Espero que o novíssimo milionário ofereça ao presidente destituído um opíparo jantar regado a champanhe: nada é tão bonito como um gesto de gratidão.
Sobre a questão da disputa judicial com Sinisa Mihajlovic há que dizer o seguinte:
1 – Em primeiro lugar o Sporting deve acatar a decisão e cumprir com o pagamento de 3 milhões de euros a que foi condenado. Há que ver as coisas pelo lado positivo, o treinador sérvio reclamava 11 milhões, não tendo conseguido sequer metade da pretensão.
2 – Bruno de Carvalho é parcialmente responsável, por ter contratado um treinador a uma semana da AG de destituição. Uma vez mais, letal ao Sporting.
3 – Sousa Cintra é o principal responsável ao ter ignorado o parecer jurídico do clube. Bastaria ter esperado 4 dias e tomado a mesma decisão. Não posso ignorar as circunstâncias em que a CG exerceu o curto mandato, mas ainda assim, algumas dossiers ficaram muito aquém do exigível. Neste caso esbanjámos 3 milhões, com Demiral seguramente muitos mais.

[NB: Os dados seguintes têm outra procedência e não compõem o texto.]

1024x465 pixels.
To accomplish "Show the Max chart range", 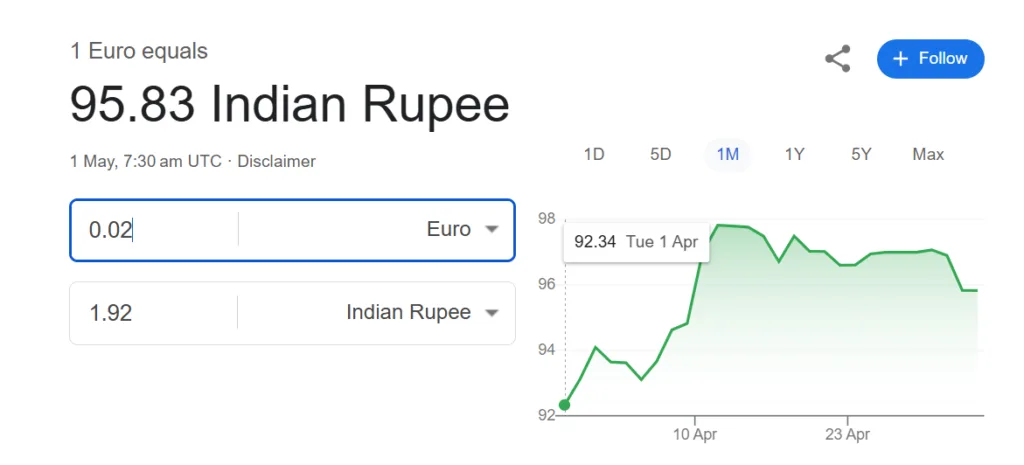I will (x=928, y=155).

Para concluir, enquanto sportinguista fico satisfeito que o treinador sérvio nunca tenho dirigido a nossa equipa de futebol e desejo que os seus admiradores jamais voltem a ter qualquer palavra a dizer sobre o destino do Sporting, porque em rigor, não são as qualidades técnicas ou tácticas do treinador do Bolonha que apreciam, querem mesmo é regressar a um passado de má memória do qual nos libertámos a 23 de Junho de 2018. Para os letais, quanto pior, melhor, buscam cavalgar a natural insatisfação dos sócios e adeptos perante a actual situação do clube. Mas não se iludam, acreditamos ser possível mudar, encontrando alternativas no clube, que por ser uma grande instituição tem muitas soluções. Mas para ser absolutamente claro e inequívoco, por mais críticas que faça e não tenho poupado, à actual direcção, se fosse obrigado a escolher entre o presente e o passado, sem dúvida ou hesitação, escolheria o presente.

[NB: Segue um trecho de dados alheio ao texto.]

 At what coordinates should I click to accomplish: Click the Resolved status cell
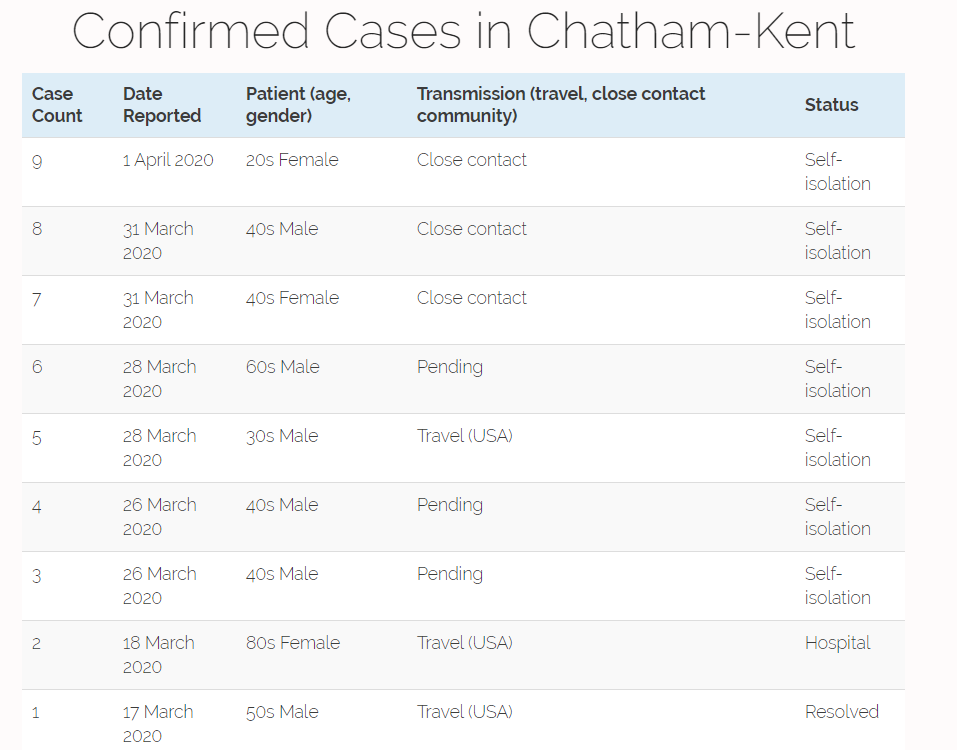[841, 712]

A multa ao Sporting foi decretada pelo Tribunal Arbitral do Desporto e não é passível de recurso. O Clube sofreria consequências graves se não indemnizasse o sérvio, por causa das regras do fair play financeiro.
Segundo noticia o Record, tudo isto poderia ter sido evitado caso a Comissão de Gestão, presidida por Sousa Cintra, tivesse esperado quatro dias para despedir Mihajlovic. A decisão foi anunciada a 27 de Junho de 2018 quando, para evitar indemnizações, deveria ter ocorrido a 1 de Julho, data em que começava o contrato e respectivo período experimental. Mihajlovic estava a treinar apenas oficiosamente ao serviço do Sporting quando Cintra tomou aquela decisão.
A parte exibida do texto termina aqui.